Music Review: Linda Ronstadt – Prisoner In Disguise

Linda Ronstadt was a star by 1975. Her Heart Like A Wheel album had topped The American pop charts and spawned two huge hit singles. Prisoner In Disguise, released in September of 1975, increased her popularity. It would earn her another Platinum Record Award and contained two more hit singles and a top five country release as well.

She had settled into a pop/country niche that tended to revolve around up-tempo pop tunes and country style ballads.

This album would be one of her most versatile as pop, Motown, country, and even a Jimmy Cliff tune would fall under her interpretive spell. She and producer Peter Asher would have the knack of picking just the right songs for her style and voice.

Her first foray into the Motown catalogue would produce two hits.
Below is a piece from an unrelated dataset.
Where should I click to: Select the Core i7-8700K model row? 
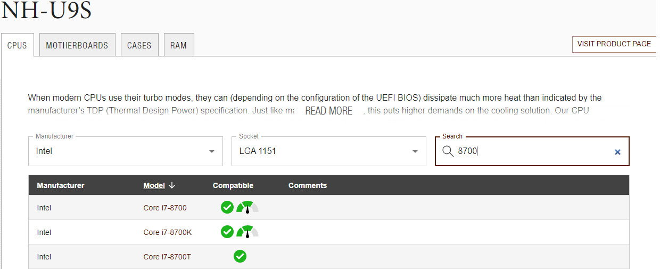168,232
She gave a pure and emotional vocal on the old Smokey Robinson ballad, “The Tracks Of My Tears,” She moves the Martha and The Vandellas classic “Heat Wave” into a pop masterpiece.

As with many of her releases it is the ballads that truly shine. Her cover of the Neil Young penned “Love Is A Rose” was another in the long line of country hits for her. A little banjo and her powerful vocal all added up to a memorable performance. I have always preferred her gentle version of Dolly Parton’s “I Will Always Love You” over Whitney Houston’s histrionic rendition which topped The American pop charts for fourteen weeks during 1992.

The rest of the album was comprised of an eclectic group of material which she was so good at gathering and making interesting. “Roll Um Easy” featured wonderful and precise phasing and Lowell George provides some expert slide guitar on his own tune. Jimmy Cliff’s “Many Rivers To Cross” had a rare gospel feel for Ronstadt. James Taylor’s “Hey Mister, That’s Me Up There On The Jukebox” is both quirky and entertaining. “The Sweetest Gift” is an early collaboration with Emmylou Harris.

Prisoner In Disguise would be the second of seven albums which would be some of the most commercial in pop history and cement her status as a music superstar. It remains mid-seventies pop/country at its best.